WHEN A WOMAN LETS YOUR TONGUE INSIDE, IT MEANS SHE’S… See more

Clay Bennett, 58, retired lineman for the Auglaize County electric co-op, leans against a splintered picnic table at the annual fire department BBQ, foam koozie wrapped around a cheap lager, the scar across his left forearm throbbing a little in the humidity. The scar’s from 2019, when he spent 14 hours repairing downed lines during the tornado that took out half the west side of town, and he still taps it when he’s annoyed, which is most days these days. He’s avoided every town event for three months, ever since he yelled at the new public health nurse for making him wear a mask to get his shingles shot, and he only showed up tonight because his buddy Jim begged him to help man the beer tent, and Jim owed him a favor for fixing his transmission last winter. The air reeks of charcoal and smoked brisket, the country cover band off to the left is butchering a Luke Combs track, and half the town’s already three deep at the bar, yelling over each other about corn prices and the upcoming school board election.
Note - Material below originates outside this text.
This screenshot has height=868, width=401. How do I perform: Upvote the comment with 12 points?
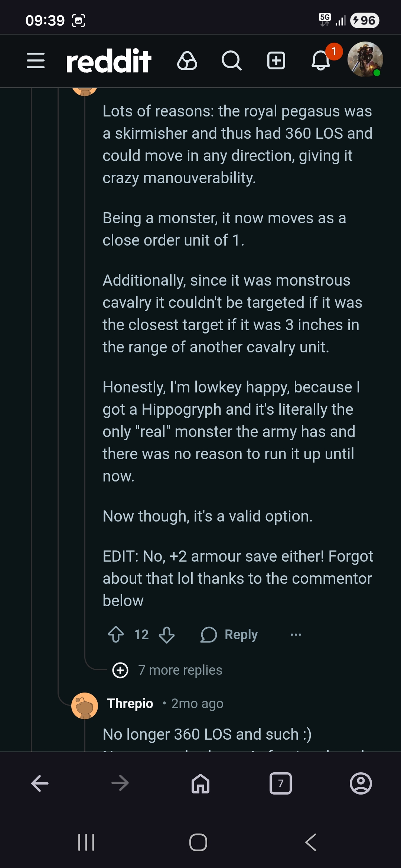pos(116,634)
He’s mid-eye roll at a guy complaining about the new bike lanes when he sees her. Mara Carter, 52, the nurse in question, is walking toward him holding a paper plate heaped high with brisket and coleslaw, white sneakers caked with mud from the wet grass, a smudge of barbecue sauce on the corner of her mouth. Her boot catches on a loose edge of the picnic table bench when she’s two feet away, and she stumbles, her palm slapping against his bicep to catch her balance. He can feel the heat of her hand through the thin cotton of his rolled-up flannel, smells coconut sunscreen and the faint sweet tang of cherry pie on her breath when she laughs, the sound bright enough to cut through the band’s noise. She holds eye contact for two full beats longer than polite, swiping a strand of gray-streaked auburn hair behind her ear before she pulls her hand away, apologizing for nearly taking him out with her terrible sense of coordination.

cover

He mumbles that it’s fine, taps the scar on his forearm twice, immediately kicks himself for not saying something smoother. He’d spent three months ranting to Jim that she was just another power-hungry bureaucrat pushing COVID rules that didn’t make sense, that all women his age were just looking for a steady check and a guy to mow their lawn, that he was better off alone in his trailer with his dog and his old football tapes. But right now, he can’t stop staring at the way her sun-faded denim shirt fits her shoulders, at the faint laugh lines around her hazel eyes, at the smudge of sauce still sitting on her chin. She sits down across from him, sliding a cold can of IPA across the table to replace his half-empty lager, and her fingers brush his when he grabs it, the condensation from the can dripping onto his wrist in the exact spot her palm pressed a minute earlier. She teases him for wearing flannel in 82 degree heat, says she’d pegged him as the kind of guy who’d walk through a blizzard in a t-shirt to prove a point, and he snorts before he can stop himself, teasing her back for wearing white sneakers to a BBQ where the mud’s been known to steal boots right off people’s feet.

They talk for 40 minutes, the noise of the crowd fading into background static. She admits she hated the mask rules too, that her boss in Columbus made her enforce them even when she thought they were unnecessary, that she’d laughed for ten minutes after he stormed out of the clinic that day, because he was the only person who’d said out loud what everyone else was whispering. He admits he’d avoided every town event since then because he felt like an idiot for yelling at her, that he’d even driven three towns over to get his flu shot last fall just so he wouldn’t have to see her. She leans forward across the table, elbows resting on the worn wood, and her knee brushes his under the bench, the pressure light enough that he almost thinks he imagined it, until she does it again. She says she noticed he was gone, that she kept an eye out for him every time she was at the co-op dropping off flyers for free blood pressure screenings. He reaches across the table before he can overthink it, dabbing the barbecue sauce off her chin with the pad of his thumb, his calloused skin brushing the soft corner of her mouth, and he doesn’t pull his hand away for three full seconds. She doesn’t flinch, just smiles, her eyes darkening a little as she holds his gaze.

The band switches to a slow Johnny Cash cover as the sun dips below the oak trees lining the fairgrounds, painting the sky streaks of tangerine and soft rose, fireflies starting to blink on in the tall grass at the edge of the field. She stands up, wiping crumbs off her jeans, and holds out her hand to him, the side of her index finger rough with a callus from writing hundreds of patient notes every week. She asks if he wants to walk down to the creek behind the fairgrounds, says the fireflies are thick there this time of year, and that she brought a six pack of his favorite lager in her truck just in case she ran into him. He slips his calloused, scarred hand into hers, lets her pull him up off the bench, and doesn’t even glance back at the beer tent where Jim’s waving at him, yelling something about ditching his shift. The grass is cool under his boots, her hand fits perfectly in his, and he can hear her laugh as she tugs him toward the tree line.